What is a Cataract?

A cataract is a clouding of the eye’s natural crystalline lens. The clouding of the lens obscures and scatters light that normally focuses sharply on the back of the eye, causing reduction of vision. A cataract usually occurs as a natural consequence of ageing but it can also occur earlier in life (congenital cataract), be caused by an injury (traumatic cataract), some medications (e.g. steroids) or medical conditions (e.g. diabetes).

Cataracts that occur as a natural part of ageing typically affects both eyes. The onset of symptoms is often insidious, but can sometimes occur fairly rapidly over a few months.

What are the symptoms of a cataract?

  • Cloudy, hazy or foggy vision
  • Worsening distance vision
  • Difficulty reading
  • Difficulty driving at night
  • Glares and haloes around lights (especially at night)
  • Colours appearing duller or less bright
  • Difficulty discerning contrast in colour
  • Becoming more short-sighted and needing more frequent changes in your glasses prescription


Cataract surgery is the only treatment for cataracts. Surgery involves removing the cloudy lens and replacing it with a clear artificial lens implant that allows light to focus sharply again in the eye, restoring clear vision.

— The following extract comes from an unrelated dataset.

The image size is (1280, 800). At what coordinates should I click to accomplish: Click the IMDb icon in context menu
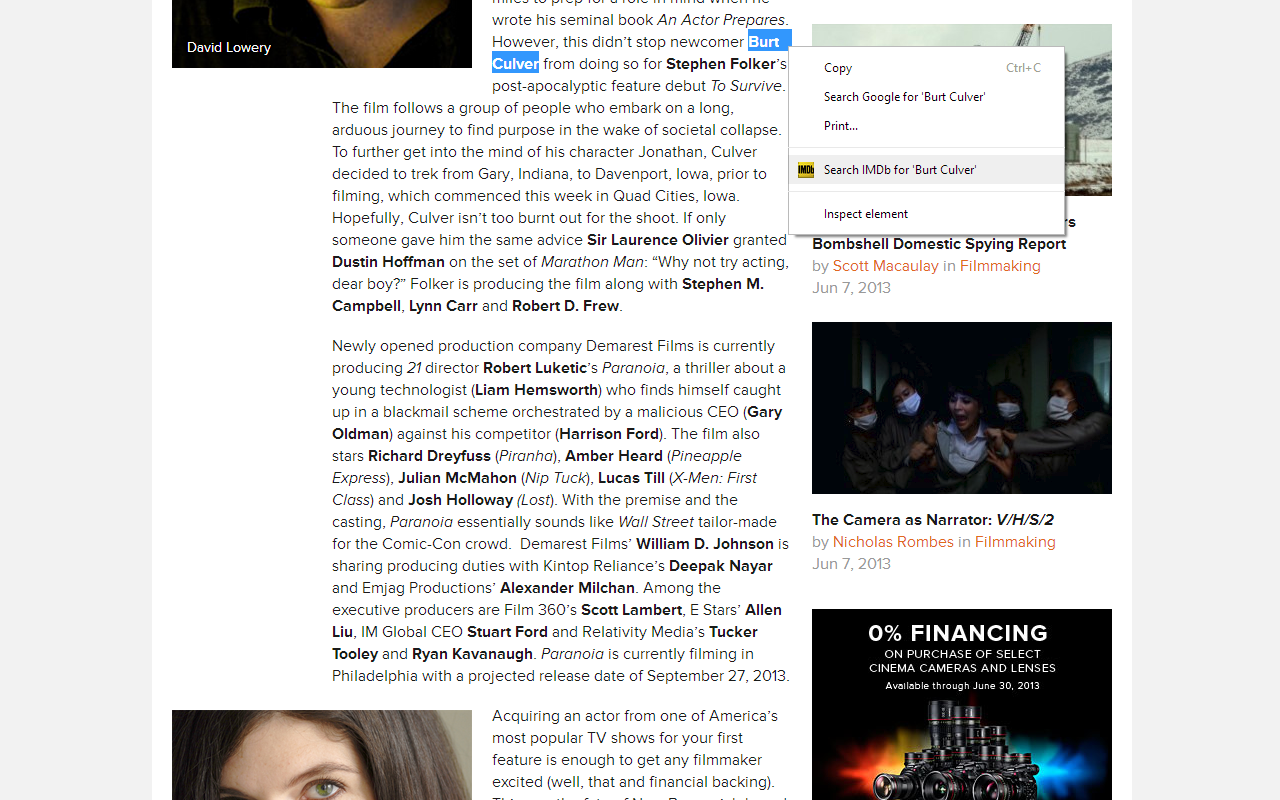click(805, 170)
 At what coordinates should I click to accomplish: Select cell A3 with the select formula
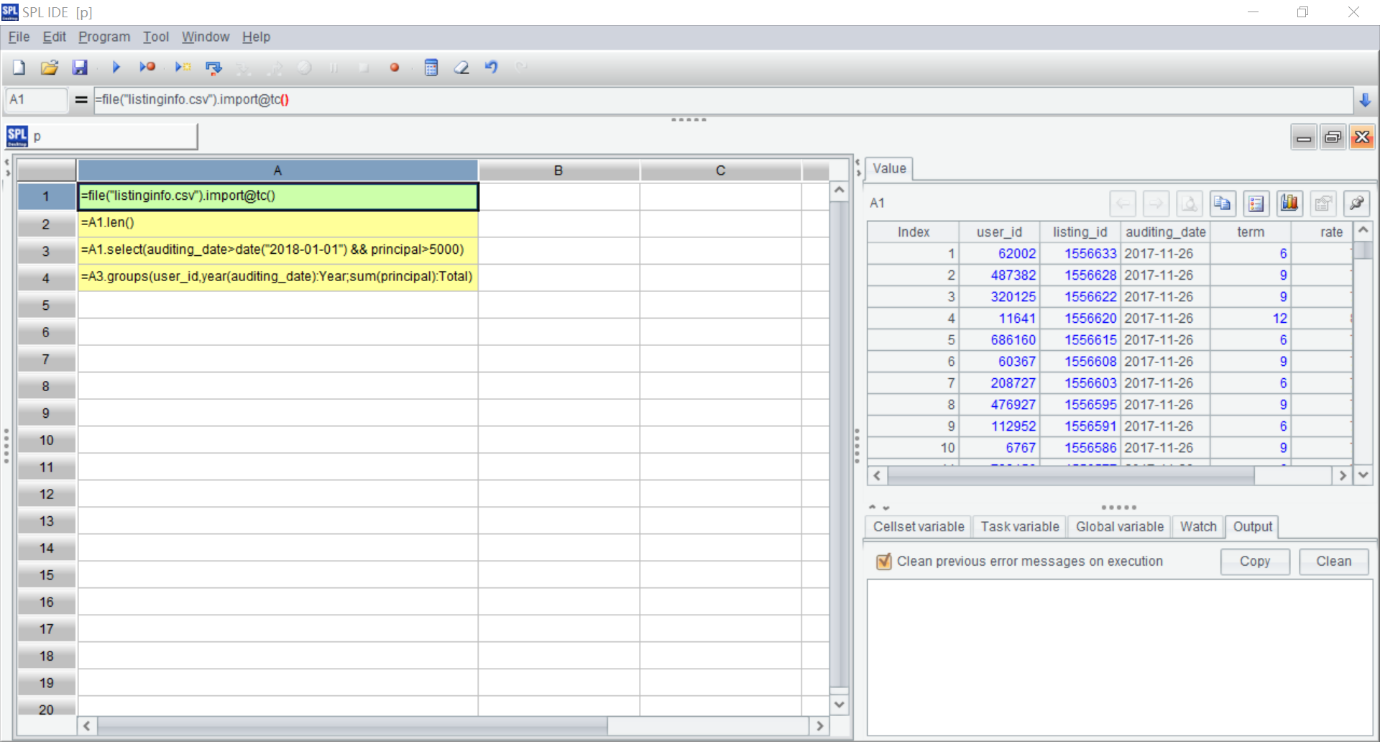[x=278, y=250]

How do I know if I need cataract surgery?

The decision of when to proceed with cataract surgery depends on how much the cataract is impairing your vision and how it interferes with your daily life. If you feel that your vision is affecting your ability to perform your normal daily activities, it may be time for cataract surgery. You may also make this decision in consultation with your ophthalmologist.

What does cataract surgery involve?

Cataract surgery is usually performed as a day procedure under local anaesthetic. Surgery takes 20 minutes and one eye is done at a time. Your doctor’s anaesthetist will give you some medication to make you drowsy and relaxed. Drops will be used to numb your eye for the procedure. You will not be able to drive after your surgery; therefore it is important that you arrange transport home on the day of the surgery and to have someone stay overnight with you.

Surgery involves removing the cataract through a small incision and replacing it with a clear lens implant. The incision is so small that it does not even require stitches. The lens implant stays in place throughout your life and does not require replacement.

Will I have to wear glasses after cataract surgery?

In most cases the artificial lens implant is chosen to give good distance vision. Reading glasses are usually needed for near vision and will be prescribed by your optometrist about 4-6 weeks after surgery.

Some newer lens implants are able to give you both clear distance and near vision, reducing your dependence on glasses. Discuss this with your surgeon if you would like to explore these options.